What the task requires: Render each line of the records below as a numbered list. Skip blank lines and leave out the pictures.

Data to process:
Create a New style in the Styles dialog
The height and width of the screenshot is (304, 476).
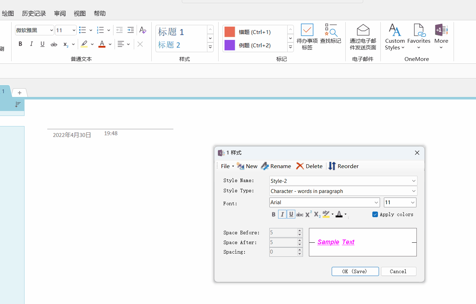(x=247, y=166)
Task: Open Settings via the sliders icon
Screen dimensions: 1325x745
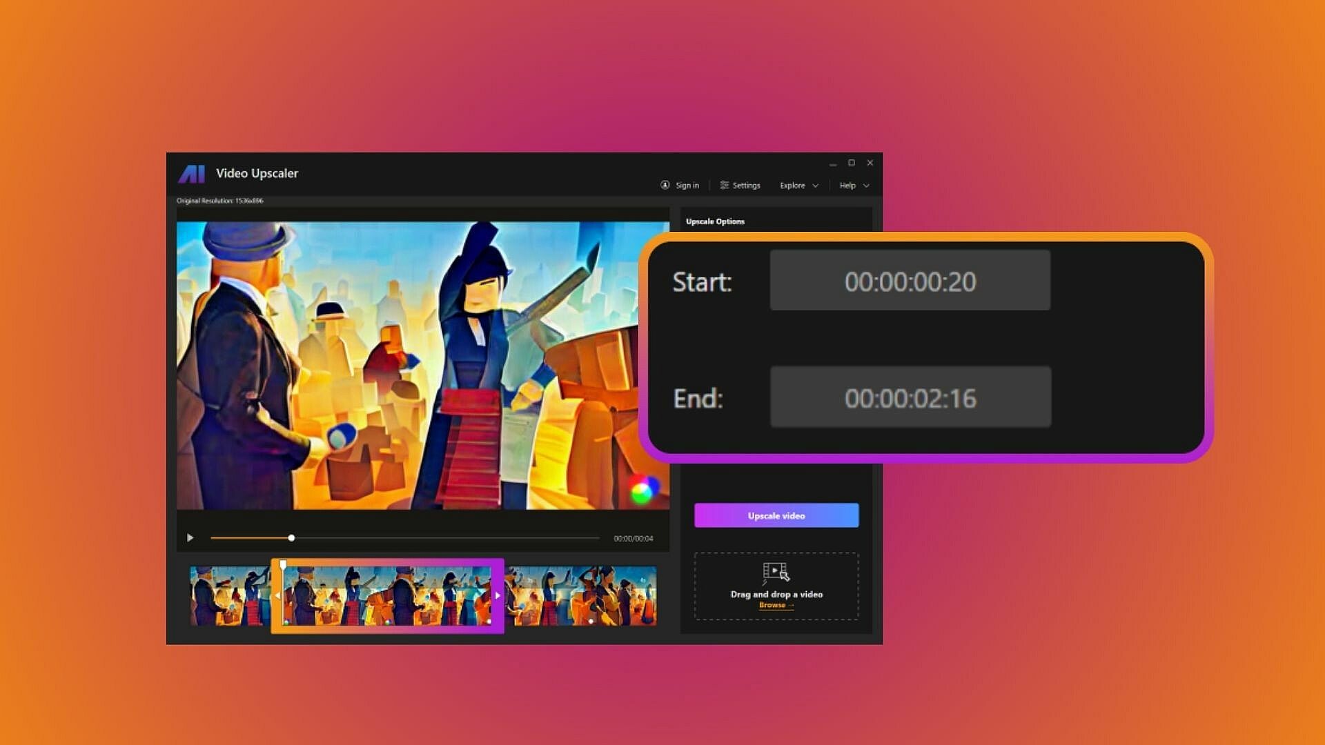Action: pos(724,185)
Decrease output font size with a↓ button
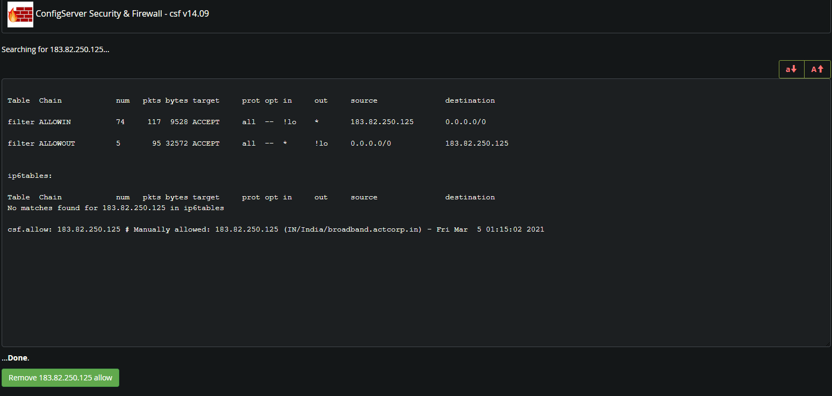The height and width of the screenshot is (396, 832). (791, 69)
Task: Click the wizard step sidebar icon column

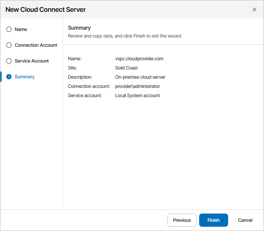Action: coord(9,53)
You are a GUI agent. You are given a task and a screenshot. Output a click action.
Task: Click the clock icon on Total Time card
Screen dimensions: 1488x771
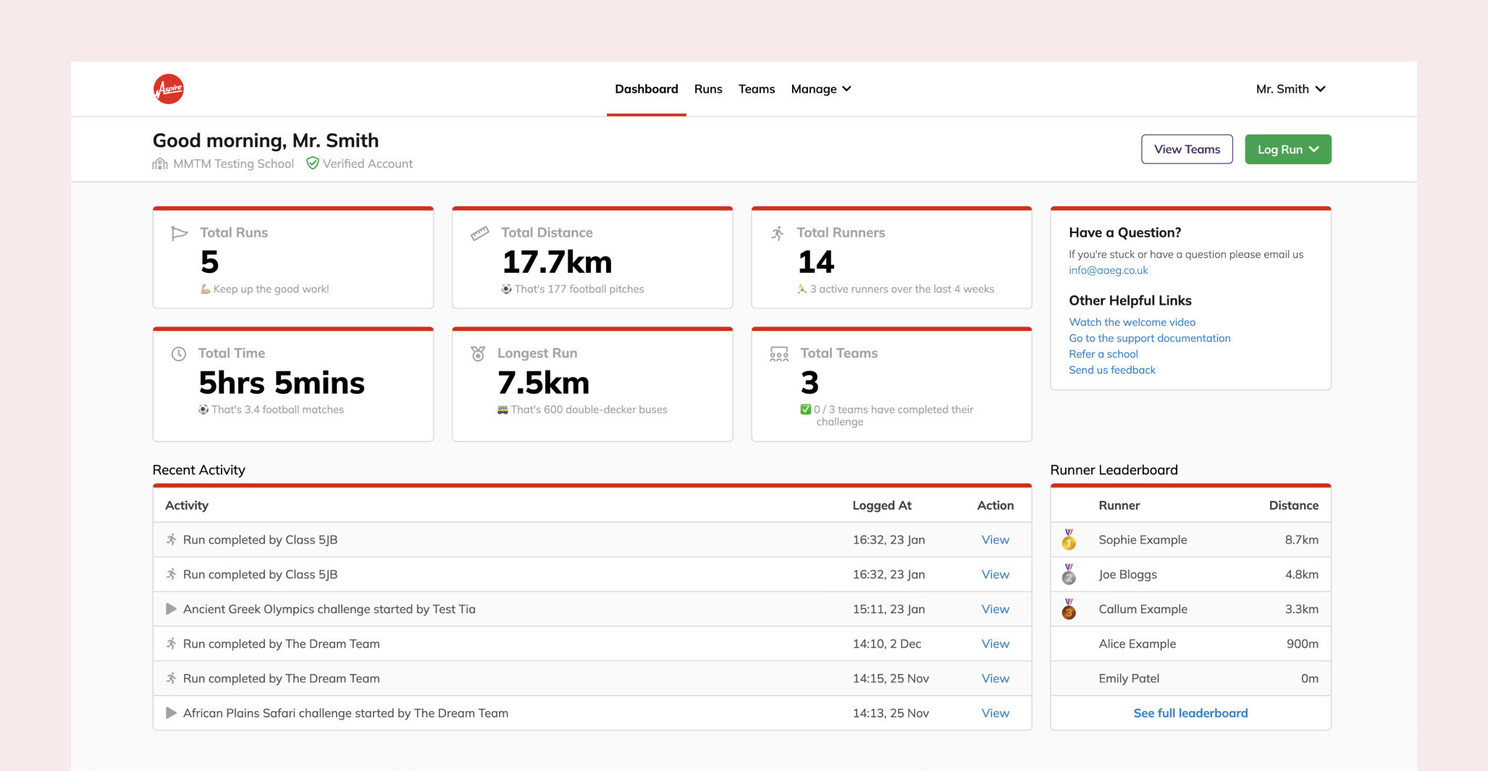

Result of the exercise:
1. Create a New style in the Styles dialog
2. The height and width of the screenshot is (304, 476).
3. (x=247, y=166)
4. Task: Open Settings via the sliders icon
5. Screen dimensions: 1325x745
6. Action: pos(724,185)
7. Decrease output font size with a↓ button
8. The height and width of the screenshot is (396, 832). (791, 69)
9. Task: Click the wizard step sidebar icon column
10. Action: coord(9,53)
11. You are a GUI agent. You are given a task and a screenshot. Output a click action.
12. Task: Click the clock icon on Total Time card
13. Screen dimensions: 1488x771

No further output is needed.